>> begin

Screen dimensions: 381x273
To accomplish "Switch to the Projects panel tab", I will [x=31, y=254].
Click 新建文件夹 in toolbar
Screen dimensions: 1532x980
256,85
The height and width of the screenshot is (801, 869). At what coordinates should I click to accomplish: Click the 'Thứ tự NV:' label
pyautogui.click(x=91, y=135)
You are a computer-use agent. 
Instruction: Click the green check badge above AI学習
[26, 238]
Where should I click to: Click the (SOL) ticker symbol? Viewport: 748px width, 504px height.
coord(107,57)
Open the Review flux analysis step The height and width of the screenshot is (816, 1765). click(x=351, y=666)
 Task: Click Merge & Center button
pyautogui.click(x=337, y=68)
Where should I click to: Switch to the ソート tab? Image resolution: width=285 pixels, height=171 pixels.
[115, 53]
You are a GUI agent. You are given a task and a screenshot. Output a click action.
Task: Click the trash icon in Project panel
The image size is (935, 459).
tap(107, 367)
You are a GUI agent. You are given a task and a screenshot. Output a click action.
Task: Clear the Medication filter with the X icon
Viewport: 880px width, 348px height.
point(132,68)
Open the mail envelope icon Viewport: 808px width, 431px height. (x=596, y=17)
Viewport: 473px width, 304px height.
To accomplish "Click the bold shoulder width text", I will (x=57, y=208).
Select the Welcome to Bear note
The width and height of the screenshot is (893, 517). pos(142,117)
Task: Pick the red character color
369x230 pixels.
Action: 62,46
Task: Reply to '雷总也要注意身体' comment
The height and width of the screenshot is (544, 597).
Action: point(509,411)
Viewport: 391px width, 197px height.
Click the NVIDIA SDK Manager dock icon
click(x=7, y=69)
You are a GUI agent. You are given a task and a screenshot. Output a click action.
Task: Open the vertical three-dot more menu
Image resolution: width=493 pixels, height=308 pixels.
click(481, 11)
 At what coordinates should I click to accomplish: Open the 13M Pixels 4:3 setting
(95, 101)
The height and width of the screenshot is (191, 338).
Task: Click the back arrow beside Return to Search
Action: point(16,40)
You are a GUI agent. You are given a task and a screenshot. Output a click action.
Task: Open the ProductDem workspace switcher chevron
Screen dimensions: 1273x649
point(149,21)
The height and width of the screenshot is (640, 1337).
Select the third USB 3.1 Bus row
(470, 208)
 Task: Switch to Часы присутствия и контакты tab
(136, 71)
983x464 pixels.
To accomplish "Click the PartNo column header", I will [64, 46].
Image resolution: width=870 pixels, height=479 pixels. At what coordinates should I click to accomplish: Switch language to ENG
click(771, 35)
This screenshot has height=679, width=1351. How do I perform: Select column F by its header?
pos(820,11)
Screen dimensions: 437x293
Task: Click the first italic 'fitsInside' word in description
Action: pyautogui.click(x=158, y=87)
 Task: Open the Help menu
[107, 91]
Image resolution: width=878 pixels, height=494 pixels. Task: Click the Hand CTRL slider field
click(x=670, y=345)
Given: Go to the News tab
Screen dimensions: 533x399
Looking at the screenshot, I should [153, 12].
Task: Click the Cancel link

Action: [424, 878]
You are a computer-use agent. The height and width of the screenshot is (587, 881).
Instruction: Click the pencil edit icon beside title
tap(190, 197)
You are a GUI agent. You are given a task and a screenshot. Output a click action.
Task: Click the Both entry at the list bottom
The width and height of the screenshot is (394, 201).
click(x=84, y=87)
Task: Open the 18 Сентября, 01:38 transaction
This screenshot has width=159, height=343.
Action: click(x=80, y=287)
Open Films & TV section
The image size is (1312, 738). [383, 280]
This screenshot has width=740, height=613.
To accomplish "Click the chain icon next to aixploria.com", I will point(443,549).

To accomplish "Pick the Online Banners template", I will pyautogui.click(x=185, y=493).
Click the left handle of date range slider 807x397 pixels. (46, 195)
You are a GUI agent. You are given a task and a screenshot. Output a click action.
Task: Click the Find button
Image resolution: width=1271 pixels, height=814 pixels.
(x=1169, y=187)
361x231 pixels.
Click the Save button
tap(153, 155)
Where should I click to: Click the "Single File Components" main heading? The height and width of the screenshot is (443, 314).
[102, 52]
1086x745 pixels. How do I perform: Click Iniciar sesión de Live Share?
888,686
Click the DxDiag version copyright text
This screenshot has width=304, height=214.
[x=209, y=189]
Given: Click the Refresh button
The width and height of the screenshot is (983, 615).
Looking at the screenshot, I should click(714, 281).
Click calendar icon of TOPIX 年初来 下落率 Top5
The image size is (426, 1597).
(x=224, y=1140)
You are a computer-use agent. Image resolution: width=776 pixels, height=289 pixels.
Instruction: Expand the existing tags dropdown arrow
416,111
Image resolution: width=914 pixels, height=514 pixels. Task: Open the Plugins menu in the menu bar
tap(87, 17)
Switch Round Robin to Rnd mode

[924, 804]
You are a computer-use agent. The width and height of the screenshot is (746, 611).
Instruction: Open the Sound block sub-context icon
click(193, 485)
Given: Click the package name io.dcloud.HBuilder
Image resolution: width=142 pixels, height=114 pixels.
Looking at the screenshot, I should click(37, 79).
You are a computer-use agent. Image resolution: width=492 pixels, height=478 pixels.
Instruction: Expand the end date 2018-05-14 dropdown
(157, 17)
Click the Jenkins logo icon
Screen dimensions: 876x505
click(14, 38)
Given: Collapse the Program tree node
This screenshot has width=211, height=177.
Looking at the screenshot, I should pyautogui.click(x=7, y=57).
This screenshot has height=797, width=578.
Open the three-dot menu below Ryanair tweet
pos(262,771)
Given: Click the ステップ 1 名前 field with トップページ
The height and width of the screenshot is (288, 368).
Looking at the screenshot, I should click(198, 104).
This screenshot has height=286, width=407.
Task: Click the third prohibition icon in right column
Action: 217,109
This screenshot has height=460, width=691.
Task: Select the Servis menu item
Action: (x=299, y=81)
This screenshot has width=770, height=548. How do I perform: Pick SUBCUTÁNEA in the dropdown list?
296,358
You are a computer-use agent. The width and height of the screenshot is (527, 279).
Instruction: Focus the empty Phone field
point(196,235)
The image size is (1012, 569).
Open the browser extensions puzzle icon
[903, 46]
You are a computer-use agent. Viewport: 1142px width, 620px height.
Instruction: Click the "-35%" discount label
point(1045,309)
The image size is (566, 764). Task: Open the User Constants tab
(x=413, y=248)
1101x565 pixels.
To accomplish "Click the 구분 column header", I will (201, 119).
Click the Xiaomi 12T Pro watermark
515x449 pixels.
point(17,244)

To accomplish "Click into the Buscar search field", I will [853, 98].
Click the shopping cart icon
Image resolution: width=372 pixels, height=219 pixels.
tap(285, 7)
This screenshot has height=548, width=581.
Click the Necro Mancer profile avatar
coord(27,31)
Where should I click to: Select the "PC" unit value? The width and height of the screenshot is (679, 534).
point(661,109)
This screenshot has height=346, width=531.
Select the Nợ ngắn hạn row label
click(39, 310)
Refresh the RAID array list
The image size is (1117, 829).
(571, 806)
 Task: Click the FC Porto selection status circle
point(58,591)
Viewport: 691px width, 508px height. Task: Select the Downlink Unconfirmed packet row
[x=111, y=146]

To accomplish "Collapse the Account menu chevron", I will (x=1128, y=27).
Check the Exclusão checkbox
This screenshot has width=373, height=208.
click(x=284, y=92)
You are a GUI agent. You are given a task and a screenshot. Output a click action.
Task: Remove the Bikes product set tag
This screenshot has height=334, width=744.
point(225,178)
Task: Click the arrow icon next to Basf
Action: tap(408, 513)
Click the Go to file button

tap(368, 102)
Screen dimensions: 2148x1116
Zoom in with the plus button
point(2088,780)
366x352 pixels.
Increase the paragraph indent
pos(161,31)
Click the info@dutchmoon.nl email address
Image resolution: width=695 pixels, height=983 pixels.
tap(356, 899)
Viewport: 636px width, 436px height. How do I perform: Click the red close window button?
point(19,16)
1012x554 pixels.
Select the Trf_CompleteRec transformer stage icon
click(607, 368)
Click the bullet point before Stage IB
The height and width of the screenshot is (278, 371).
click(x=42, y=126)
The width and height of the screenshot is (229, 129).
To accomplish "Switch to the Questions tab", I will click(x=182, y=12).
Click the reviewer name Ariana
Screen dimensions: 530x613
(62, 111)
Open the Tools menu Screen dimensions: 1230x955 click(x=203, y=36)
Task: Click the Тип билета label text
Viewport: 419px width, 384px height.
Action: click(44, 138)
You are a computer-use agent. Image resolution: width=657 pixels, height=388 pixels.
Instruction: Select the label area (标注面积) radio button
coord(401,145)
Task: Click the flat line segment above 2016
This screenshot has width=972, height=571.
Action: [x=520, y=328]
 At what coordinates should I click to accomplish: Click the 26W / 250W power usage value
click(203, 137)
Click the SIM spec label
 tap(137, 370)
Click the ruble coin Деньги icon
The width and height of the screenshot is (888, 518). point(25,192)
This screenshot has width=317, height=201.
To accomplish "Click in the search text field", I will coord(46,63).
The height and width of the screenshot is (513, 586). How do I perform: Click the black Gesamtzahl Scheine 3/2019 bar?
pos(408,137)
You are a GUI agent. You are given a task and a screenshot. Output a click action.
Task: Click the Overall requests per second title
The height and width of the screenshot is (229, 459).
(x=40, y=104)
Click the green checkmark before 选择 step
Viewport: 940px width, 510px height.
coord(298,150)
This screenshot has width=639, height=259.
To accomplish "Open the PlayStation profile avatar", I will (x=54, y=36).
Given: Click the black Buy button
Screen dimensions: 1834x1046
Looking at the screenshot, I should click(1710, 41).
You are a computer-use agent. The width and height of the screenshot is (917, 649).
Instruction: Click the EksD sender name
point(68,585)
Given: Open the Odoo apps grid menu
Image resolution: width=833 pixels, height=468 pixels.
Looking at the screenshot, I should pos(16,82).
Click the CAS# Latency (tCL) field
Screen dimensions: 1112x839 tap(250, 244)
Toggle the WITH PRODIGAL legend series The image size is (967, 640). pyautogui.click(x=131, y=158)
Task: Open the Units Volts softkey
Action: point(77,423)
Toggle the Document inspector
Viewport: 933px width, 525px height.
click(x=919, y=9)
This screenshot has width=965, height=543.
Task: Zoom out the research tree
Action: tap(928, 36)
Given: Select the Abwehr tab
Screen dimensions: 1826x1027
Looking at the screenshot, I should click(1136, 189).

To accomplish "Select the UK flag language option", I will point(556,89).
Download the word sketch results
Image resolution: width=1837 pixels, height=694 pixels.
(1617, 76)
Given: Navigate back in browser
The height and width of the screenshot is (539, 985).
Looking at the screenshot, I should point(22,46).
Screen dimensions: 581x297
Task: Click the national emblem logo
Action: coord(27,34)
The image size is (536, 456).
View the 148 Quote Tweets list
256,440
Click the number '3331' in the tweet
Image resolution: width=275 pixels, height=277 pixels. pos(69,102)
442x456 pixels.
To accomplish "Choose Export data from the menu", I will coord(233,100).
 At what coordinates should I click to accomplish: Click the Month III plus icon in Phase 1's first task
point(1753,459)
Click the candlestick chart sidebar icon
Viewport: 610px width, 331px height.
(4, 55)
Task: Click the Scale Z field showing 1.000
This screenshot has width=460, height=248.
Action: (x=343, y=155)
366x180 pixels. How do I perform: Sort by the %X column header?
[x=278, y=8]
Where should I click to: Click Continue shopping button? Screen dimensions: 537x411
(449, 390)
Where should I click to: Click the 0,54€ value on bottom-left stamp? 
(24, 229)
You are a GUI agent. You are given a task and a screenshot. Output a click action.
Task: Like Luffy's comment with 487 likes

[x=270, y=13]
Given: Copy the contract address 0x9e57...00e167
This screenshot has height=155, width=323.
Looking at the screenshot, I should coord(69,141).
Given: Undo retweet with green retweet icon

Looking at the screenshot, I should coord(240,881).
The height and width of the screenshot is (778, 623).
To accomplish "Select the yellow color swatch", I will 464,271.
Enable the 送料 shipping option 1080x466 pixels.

>> end

> **To do**
Arrange everything from the start of the records down to the line containing "tap(107, 367)" as a numbered list, with both ends included and blank lines omitted.

> **Exercise result**
1. Screen dimensions: 381x273
2. To accomplish "Switch to the Projects panel tab", I will [x=31, y=254].
3. Click 新建文件夹 in toolbar
4. Screen dimensions: 1532x980
5. 256,85
6. The height and width of the screenshot is (801, 869). At what coordinates should I click to accomplish: Click the 'Thứ tự NV:' label
7. pyautogui.click(x=91, y=135)
8. You are a computer-use agent. 
9. Instruction: Click the green check badge above AI学習
10. [26, 238]
11. Where should I click to: Click the (SOL) ticker symbol? Viewport: 748px width, 504px height.
12. coord(107,57)
13. Open the Review flux analysis step The height and width of the screenshot is (816, 1765). click(x=351, y=666)
14.  Task: Click Merge & Center button
15. pyautogui.click(x=337, y=68)
16. Where should I click to: Switch to the ソート tab? Image resolution: width=285 pixels, height=171 pixels.
17. [115, 53]
18. You are a GUI agent. You are given a task and a screenshot. Output a click action.
19. Task: Click the trash icon in Project panel
20. The image size is (935, 459).
21. tap(107, 367)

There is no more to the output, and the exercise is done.